Hellenic Bank’s plan for a capital increase of €150 million in view of the acquisition of the ‘good’ portfolio of CCB is expected to close today. Negotiations at Hellenic’s Board of Directors were intense during the weekend. Current shareholders and new investors are now required to make their intentions clear: one of the possible scenarios is that the capital needs will be covered by the current shareholders. If this is not possible then the bank will turn to the investment funds that have showed an interest in contributing to the capital increase, Pimco and Atlas.
The aim is to satisfy the requirement of the Council of Ministers for the completion of the proposal for the CCB acquisition with a specific capital plan. Ideally, the Finance Ministry and the CCB will have the bank’s complementary proposal for the €150 million capital increase this morning. Otherwise, this should happen shortly before an urgent general meeting of CCB shareholders at 18:30 today.

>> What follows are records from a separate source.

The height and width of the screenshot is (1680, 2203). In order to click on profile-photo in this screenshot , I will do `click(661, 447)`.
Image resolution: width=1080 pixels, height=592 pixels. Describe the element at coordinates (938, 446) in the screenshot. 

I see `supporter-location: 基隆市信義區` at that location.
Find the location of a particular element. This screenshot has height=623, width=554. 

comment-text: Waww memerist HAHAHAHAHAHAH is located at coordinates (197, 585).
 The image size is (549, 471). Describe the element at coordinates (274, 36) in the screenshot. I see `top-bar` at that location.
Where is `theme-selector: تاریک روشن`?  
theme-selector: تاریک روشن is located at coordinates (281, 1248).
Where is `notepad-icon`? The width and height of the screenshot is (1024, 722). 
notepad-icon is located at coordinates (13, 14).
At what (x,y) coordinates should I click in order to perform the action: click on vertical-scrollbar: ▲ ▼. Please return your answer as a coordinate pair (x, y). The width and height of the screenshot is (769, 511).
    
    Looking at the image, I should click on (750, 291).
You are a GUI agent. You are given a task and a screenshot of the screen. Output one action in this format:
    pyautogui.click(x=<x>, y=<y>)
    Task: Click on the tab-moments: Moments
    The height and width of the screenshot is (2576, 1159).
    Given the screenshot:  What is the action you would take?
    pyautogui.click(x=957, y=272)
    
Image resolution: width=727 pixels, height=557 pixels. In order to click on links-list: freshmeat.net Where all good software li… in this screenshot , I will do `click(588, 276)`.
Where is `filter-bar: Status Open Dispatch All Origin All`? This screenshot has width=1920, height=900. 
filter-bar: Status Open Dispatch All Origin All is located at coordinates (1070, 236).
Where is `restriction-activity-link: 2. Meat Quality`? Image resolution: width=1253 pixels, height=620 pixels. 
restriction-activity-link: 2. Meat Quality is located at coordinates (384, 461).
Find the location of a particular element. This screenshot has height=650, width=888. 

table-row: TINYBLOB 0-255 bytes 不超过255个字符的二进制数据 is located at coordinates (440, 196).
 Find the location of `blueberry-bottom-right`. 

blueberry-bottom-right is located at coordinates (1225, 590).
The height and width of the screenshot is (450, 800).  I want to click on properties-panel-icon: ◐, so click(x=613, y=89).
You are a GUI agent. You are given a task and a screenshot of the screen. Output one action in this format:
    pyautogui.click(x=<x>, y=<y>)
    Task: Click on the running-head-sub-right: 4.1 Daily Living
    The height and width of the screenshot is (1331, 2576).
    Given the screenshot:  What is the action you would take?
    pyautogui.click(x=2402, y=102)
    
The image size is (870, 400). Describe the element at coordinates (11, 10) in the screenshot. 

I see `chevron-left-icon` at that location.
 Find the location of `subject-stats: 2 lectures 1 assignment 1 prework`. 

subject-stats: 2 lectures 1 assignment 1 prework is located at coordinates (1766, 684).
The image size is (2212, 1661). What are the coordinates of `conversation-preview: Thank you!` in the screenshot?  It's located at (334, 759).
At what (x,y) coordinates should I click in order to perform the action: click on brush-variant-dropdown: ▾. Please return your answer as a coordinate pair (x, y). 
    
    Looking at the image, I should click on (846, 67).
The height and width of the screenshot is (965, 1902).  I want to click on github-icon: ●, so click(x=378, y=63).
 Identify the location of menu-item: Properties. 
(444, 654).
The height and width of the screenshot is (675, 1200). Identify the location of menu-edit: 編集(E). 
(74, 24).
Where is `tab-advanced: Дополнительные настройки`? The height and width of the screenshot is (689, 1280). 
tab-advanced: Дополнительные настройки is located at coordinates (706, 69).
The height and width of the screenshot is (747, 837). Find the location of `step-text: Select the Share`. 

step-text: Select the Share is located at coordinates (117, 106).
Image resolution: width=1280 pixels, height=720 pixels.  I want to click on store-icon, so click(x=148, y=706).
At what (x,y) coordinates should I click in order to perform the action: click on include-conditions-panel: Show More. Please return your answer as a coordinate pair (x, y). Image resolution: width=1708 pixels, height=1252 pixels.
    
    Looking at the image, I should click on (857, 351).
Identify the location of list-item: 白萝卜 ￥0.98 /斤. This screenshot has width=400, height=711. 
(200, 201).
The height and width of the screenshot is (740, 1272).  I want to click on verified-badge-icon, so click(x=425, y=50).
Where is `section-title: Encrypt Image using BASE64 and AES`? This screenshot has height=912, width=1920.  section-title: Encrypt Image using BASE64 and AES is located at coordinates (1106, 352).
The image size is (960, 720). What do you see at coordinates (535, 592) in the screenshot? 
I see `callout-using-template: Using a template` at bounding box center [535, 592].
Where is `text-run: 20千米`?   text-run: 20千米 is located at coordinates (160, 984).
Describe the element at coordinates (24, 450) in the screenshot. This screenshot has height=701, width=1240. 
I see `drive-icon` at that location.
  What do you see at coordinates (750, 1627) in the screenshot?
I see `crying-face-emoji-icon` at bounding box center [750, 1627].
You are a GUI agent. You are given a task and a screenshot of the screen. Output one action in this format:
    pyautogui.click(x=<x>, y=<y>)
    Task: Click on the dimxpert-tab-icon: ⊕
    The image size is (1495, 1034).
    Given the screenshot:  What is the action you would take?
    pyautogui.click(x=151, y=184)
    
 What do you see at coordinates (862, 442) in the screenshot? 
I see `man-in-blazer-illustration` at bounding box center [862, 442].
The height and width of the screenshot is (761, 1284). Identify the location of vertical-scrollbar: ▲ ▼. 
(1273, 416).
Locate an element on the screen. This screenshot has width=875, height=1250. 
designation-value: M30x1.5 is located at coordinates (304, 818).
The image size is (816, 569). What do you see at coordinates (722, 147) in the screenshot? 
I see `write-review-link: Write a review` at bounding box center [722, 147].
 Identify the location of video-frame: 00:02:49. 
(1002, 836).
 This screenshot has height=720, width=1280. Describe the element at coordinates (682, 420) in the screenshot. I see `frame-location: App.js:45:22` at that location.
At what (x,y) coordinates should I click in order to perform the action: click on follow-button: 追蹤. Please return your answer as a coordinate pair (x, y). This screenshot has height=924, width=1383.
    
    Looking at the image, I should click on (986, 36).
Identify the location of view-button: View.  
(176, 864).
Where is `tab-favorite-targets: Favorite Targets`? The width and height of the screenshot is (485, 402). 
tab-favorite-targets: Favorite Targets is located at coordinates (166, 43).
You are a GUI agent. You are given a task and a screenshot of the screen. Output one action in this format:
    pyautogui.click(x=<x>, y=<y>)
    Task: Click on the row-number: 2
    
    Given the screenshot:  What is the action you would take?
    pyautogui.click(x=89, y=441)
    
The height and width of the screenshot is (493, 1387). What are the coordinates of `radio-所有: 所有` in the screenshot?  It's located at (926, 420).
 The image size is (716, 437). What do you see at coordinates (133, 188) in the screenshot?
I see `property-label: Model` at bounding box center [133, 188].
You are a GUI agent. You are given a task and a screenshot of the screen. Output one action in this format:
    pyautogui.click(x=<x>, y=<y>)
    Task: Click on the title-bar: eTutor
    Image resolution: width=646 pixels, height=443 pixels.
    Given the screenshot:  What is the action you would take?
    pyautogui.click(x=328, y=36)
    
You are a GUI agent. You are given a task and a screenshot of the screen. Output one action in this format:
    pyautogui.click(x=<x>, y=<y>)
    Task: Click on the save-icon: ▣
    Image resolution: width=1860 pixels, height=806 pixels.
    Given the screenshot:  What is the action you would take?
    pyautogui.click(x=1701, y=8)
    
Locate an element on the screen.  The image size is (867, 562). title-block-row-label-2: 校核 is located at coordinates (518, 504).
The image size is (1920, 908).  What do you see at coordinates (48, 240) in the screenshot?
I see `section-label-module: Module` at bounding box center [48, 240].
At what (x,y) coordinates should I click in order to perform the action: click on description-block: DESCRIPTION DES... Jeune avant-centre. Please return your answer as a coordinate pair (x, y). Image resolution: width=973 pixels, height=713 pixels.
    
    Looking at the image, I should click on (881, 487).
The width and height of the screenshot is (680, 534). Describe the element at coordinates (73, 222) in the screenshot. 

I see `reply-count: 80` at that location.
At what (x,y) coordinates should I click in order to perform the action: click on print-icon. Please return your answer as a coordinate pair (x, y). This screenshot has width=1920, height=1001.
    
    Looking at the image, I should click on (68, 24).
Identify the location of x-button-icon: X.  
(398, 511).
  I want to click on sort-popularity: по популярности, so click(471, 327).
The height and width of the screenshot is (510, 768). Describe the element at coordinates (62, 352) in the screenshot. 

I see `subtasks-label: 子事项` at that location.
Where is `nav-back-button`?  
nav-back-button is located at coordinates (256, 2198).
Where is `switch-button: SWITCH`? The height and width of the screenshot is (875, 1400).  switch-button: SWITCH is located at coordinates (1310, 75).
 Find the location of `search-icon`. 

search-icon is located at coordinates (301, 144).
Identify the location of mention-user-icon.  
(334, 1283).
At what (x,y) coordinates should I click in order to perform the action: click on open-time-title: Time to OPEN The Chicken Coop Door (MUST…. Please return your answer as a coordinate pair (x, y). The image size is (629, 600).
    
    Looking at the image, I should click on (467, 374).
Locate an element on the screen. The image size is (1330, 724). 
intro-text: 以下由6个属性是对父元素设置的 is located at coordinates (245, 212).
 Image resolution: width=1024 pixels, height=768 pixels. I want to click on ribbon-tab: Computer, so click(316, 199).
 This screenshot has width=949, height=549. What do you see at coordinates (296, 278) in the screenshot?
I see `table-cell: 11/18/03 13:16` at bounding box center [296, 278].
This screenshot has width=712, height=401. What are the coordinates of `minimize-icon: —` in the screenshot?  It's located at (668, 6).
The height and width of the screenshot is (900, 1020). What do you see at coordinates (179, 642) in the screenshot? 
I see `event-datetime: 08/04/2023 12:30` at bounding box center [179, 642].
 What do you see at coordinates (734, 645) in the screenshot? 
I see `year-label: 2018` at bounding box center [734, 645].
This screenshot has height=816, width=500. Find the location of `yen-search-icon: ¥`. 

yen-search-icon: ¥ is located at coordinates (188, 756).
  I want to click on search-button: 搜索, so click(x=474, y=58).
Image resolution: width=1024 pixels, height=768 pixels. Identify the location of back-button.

According to recent leaked information, Demetra Investment is in the position to cover the capital increases if the pre-existing shareholders are not willing to do so. The goal would be to return CCB to Cypriot hands. The investment company will also be strengthened by funds from private investors, one of whom is a Demetra shareholder. Demetra’s last minute move may lead the two foreign investment funds Pimco and Atlas to withdraw their interest to take part in the capital increase, which was a development considered certain until Thursday morning. J.C. Flowers has also recently withdrawn interest in Hellenic Bank.
It is not known as of yet whether Wargaming will participate in the capital increase or not, while Third Point investment is not expected to participate. Hellenic Bank’s major shareholders are Wargaming with 24.9%, Third Point with 26.2%, Demetra Investment with 10.1%, other international investors with 15.9%, other domestic investors wth 15.9%, and EBRD with 5.4%. On July 11, at a general meeting at Hellenic Bank’s headquarters, a vote on the share capital increase is expected to take place, along with the issuing of pre-emptive rights in favour of pre-existing shareholders. On the basis of these rights, shareholders may purchase new shares at a predetermined price within a specified period. Shareholders acquire a certain number of ‘rights’ equal to the number of old shares they hold.